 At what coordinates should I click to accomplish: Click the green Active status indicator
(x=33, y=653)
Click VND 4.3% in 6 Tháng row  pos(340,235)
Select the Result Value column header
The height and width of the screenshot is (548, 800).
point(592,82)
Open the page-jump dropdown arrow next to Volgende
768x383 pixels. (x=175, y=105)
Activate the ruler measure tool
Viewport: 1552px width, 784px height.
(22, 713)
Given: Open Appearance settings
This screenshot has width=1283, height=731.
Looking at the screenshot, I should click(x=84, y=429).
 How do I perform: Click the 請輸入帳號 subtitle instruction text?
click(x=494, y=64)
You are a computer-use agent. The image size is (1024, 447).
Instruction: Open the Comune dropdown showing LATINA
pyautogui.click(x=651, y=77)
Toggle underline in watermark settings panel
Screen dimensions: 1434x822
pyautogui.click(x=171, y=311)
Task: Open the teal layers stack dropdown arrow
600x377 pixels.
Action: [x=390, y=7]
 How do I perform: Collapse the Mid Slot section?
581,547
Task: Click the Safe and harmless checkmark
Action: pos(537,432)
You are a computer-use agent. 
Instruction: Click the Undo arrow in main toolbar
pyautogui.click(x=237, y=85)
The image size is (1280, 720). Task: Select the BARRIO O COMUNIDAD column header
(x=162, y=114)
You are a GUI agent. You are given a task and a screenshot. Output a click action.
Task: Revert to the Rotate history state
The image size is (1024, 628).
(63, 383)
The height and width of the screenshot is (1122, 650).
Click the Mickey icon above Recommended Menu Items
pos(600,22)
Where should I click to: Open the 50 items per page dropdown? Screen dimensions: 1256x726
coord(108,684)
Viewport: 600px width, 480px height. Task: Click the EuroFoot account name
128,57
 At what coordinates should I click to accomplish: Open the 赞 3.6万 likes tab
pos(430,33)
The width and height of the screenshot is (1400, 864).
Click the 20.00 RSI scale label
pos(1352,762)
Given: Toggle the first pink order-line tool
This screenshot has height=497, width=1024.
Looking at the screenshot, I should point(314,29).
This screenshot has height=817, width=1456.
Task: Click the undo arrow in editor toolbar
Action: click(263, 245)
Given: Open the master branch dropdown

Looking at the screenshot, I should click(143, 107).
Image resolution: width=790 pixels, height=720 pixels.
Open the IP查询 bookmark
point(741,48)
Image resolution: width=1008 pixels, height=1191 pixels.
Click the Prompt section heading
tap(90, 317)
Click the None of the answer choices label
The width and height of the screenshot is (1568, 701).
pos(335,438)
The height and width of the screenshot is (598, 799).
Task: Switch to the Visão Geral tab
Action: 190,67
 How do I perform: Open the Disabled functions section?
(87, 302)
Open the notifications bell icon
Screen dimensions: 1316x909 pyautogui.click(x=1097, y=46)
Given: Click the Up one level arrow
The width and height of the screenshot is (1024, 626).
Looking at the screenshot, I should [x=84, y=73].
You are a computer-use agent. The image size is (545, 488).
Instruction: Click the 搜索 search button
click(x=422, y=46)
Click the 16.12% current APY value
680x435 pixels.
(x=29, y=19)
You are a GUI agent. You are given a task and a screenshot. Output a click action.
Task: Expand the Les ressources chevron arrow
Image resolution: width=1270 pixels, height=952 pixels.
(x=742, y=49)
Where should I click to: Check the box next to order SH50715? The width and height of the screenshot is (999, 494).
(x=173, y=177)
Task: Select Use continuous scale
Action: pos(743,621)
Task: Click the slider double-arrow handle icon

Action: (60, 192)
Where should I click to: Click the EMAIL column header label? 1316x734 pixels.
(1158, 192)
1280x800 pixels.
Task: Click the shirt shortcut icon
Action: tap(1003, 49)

::::::::

▶ _REQUIRED WORK_
Repeat every entry exactly as written above.

▶ _RESPONSE TO THE TASK_
 At what coordinates should I click to accomplish: Click the green Active status indicator
(x=33, y=653)
Click VND 4.3% in 6 Tháng row  pos(340,235)
Select the Result Value column header
The height and width of the screenshot is (548, 800).
point(592,82)
Open the page-jump dropdown arrow next to Volgende
768x383 pixels. (x=175, y=105)
Activate the ruler measure tool
Viewport: 1552px width, 784px height.
(22, 713)
Given: Open Appearance settings
This screenshot has width=1283, height=731.
Looking at the screenshot, I should click(x=84, y=429).
 How do I perform: Click the 請輸入帳號 subtitle instruction text?
click(x=494, y=64)
You are a computer-use agent. The image size is (1024, 447).
Instruction: Open the Comune dropdown showing LATINA
pyautogui.click(x=651, y=77)
Toggle underline in watermark settings panel
Screen dimensions: 1434x822
pyautogui.click(x=171, y=311)
Task: Open the teal layers stack dropdown arrow
600x377 pixels.
Action: [x=390, y=7]
 How do I perform: Collapse the Mid Slot section?
581,547
Task: Click the Safe and harmless checkmark
Action: pos(537,432)
You are a computer-use agent. 
Instruction: Click the Undo arrow in main toolbar
pyautogui.click(x=237, y=85)
The image size is (1280, 720). Task: Select the BARRIO O COMUNIDAD column header
(x=162, y=114)
You are a GUI agent. You are given a task and a screenshot. Output a click action.
Task: Revert to the Rotate history state
The image size is (1024, 628).
(63, 383)
The height and width of the screenshot is (1122, 650).
Click the Mickey icon above Recommended Menu Items
pos(600,22)
Where should I click to: Open the 50 items per page dropdown? Screen dimensions: 1256x726
coord(108,684)
Viewport: 600px width, 480px height. Task: Click the EuroFoot account name
128,57
 At what coordinates should I click to accomplish: Open the 赞 3.6万 likes tab
pos(430,33)
The width and height of the screenshot is (1400, 864).
Click the 20.00 RSI scale label
pos(1352,762)
Given: Toggle the first pink order-line tool
This screenshot has height=497, width=1024.
Looking at the screenshot, I should point(314,29).
This screenshot has height=817, width=1456.
Task: Click the undo arrow in editor toolbar
Action: click(263, 245)
Given: Open the master branch dropdown

Looking at the screenshot, I should click(143, 107).
Image resolution: width=790 pixels, height=720 pixels.
Open the IP查询 bookmark
point(741,48)
Image resolution: width=1008 pixels, height=1191 pixels.
Click the Prompt section heading
tap(90, 317)
Click the None of the answer choices label
The width and height of the screenshot is (1568, 701).
pos(335,438)
The height and width of the screenshot is (598, 799).
Task: Switch to the Visão Geral tab
Action: 190,67
 How do I perform: Open the Disabled functions section?
(87, 302)
Open the notifications bell icon
Screen dimensions: 1316x909 pyautogui.click(x=1097, y=46)
Given: Click the Up one level arrow
The width and height of the screenshot is (1024, 626).
Looking at the screenshot, I should [x=84, y=73].
You are a computer-use agent. The image size is (545, 488).
Instruction: Click the 搜索 search button
click(x=422, y=46)
Click the 16.12% current APY value
680x435 pixels.
(x=29, y=19)
You are a GUI agent. You are given a task and a screenshot. Output a click action.
Task: Expand the Les ressources chevron arrow
Image resolution: width=1270 pixels, height=952 pixels.
(x=742, y=49)
Where should I click to: Check the box next to order SH50715? The width and height of the screenshot is (999, 494).
(x=173, y=177)
Task: Select Use continuous scale
Action: pos(743,621)
Task: Click the slider double-arrow handle icon

Action: (60, 192)
Where should I click to: Click the EMAIL column header label? 1316x734 pixels.
(1158, 192)
1280x800 pixels.
Task: Click the shirt shortcut icon
Action: tap(1003, 49)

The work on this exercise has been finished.